Several small bursts of Tuesday and Wednesday were spent planning an episode of ’15 Minute Musical’ for the Radio 4 Christmas schedules, although many hours were also spent in a long and complex email conversation with my accountants, whose new computer system appears to have wiped out my last three months of figures. Rock and roll.
 
In between times I wrote this blog. (I’m still writing it, if you can get your head round that. Although the fact that you’re reading it means I must have finished it by now. But when I say ‘now’ - no this is getting silly.)
 
I had responded correctly to the BBC radio rejection, didn’t take it personally, was mindful that the new Radio 4 controller is not yet in a position to take many new shows, had already moved on to new ideas, and so on.

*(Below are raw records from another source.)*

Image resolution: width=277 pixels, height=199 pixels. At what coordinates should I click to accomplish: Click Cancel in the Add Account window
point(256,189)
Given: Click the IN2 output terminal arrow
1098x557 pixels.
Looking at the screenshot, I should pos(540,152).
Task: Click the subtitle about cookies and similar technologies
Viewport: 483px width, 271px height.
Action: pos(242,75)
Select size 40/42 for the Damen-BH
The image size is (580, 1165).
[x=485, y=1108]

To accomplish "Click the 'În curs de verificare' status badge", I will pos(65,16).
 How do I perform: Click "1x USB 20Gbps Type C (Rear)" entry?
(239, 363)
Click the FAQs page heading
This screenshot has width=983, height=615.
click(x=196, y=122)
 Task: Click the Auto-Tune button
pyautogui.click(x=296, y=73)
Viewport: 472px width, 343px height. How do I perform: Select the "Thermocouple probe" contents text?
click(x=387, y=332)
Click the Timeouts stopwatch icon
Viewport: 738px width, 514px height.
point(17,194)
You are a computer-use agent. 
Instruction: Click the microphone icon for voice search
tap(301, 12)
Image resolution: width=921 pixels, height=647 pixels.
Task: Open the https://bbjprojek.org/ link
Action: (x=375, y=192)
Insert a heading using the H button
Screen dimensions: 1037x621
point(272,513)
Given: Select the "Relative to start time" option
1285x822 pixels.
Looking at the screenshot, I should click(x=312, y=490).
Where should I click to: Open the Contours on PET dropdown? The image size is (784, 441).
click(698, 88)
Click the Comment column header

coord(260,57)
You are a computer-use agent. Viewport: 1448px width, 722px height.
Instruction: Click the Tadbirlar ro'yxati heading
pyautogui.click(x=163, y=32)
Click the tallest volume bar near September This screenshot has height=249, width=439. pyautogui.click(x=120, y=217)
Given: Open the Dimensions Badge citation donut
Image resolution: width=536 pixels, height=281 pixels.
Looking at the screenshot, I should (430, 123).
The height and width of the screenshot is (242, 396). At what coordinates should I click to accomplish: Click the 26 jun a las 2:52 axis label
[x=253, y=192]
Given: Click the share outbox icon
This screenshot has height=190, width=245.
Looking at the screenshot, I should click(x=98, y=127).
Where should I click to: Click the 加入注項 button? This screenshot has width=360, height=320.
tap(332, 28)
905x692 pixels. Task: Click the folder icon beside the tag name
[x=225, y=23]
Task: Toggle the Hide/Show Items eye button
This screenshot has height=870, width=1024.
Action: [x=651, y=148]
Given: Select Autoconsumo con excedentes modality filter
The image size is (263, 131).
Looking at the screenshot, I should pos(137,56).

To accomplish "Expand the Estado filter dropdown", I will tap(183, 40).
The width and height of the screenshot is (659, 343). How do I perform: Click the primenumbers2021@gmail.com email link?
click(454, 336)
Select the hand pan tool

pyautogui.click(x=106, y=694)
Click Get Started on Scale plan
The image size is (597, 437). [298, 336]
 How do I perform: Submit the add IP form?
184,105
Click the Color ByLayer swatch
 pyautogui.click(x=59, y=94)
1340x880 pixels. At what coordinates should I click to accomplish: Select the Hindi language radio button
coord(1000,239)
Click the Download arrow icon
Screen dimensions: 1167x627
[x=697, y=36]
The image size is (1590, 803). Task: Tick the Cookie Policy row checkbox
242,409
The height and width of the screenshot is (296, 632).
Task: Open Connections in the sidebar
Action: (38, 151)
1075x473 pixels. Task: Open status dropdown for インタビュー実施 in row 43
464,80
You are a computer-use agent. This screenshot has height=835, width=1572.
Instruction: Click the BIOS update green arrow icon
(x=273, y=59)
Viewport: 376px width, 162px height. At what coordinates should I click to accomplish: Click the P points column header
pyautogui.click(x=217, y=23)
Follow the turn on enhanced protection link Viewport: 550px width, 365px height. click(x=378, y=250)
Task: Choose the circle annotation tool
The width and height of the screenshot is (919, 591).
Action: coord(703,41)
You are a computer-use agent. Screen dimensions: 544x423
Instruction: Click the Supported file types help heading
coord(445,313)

Rejection, as I have said many many times, is a huge part of this job, deal with it loser. It was no small irritation then, two days later, to suddenly find myself railing angrily at no one in particular, shouting at the walls about the sheer injustice of it all.
 
There was a reason this particular rejection hurt more than most. The project had been a passion of mine for almost 15 years. It began as a TV pilot for BBC2, which was made in 2001. It wasn’t perfect but was okay, in some ways the idea was a bit left-field and not yet one that anyone was ready to pick up. Over the years I’ve made various attempts to re-think the idea for radio and TV, and this summer I thought I’d finally found the way to do that.
 
It was the first time I’d been properly confident that it worked. (Setting myself up for disappointment there). The reason it was rejected? It was too similar to something already being made. If it’s any consolation to me, the idea that was too far ahead of its time in 2001 is about to have its moment.
 
Nope, no consolation. If I’d found the right way to do it a year earlier it might have been me writing it. And no, the irony was not lost on me that most of the work I’ve been doing this week has been interviewing new writers, younger keener competitors with me for the incredible shrinking budgets and squeezed comedy schedules that are, in my opinion, currently lacking enough of my genius ideas.
 
When I checked my emails on Thursday lunchtime I found that ‘Horrible Histories’ had been nominated for three Childrens’ Baftas – or as we call them, the real Baftas, including best comedy and best writing. So that cheered me up. And it allowed me to feel less bad about the self-pity earlier in the week.
 
As every award nominee at the losers’ table will tell you (politely they won’t do it during the winner’s acceptance speech), it’s great just to be nominated, even as you can see that the humility is being worked at and the smile is a grimace.
 
I try and pretend otherwise, but awards do matter, in the same way that rejection of our most cherished ideas matters – but only so much. Allow yourself some time to stew over the bad news and wallow in the good, but then get back to writing. There aren’t just good days and bad days, there are good hours and bad hours, and even – because some of the best ideas come in a momentary flash – good minutes and bad minutes. What matters most is to keep writing, keep working, keep hoping and who knows – one day you might wake up to find that the accountants have retrieved those missing figures.
 
Now what? Well, still one day of the week to go. Maybe today will be the day I turn into that 600 page novel I’ve always wanted to write. I’ll keep you posted.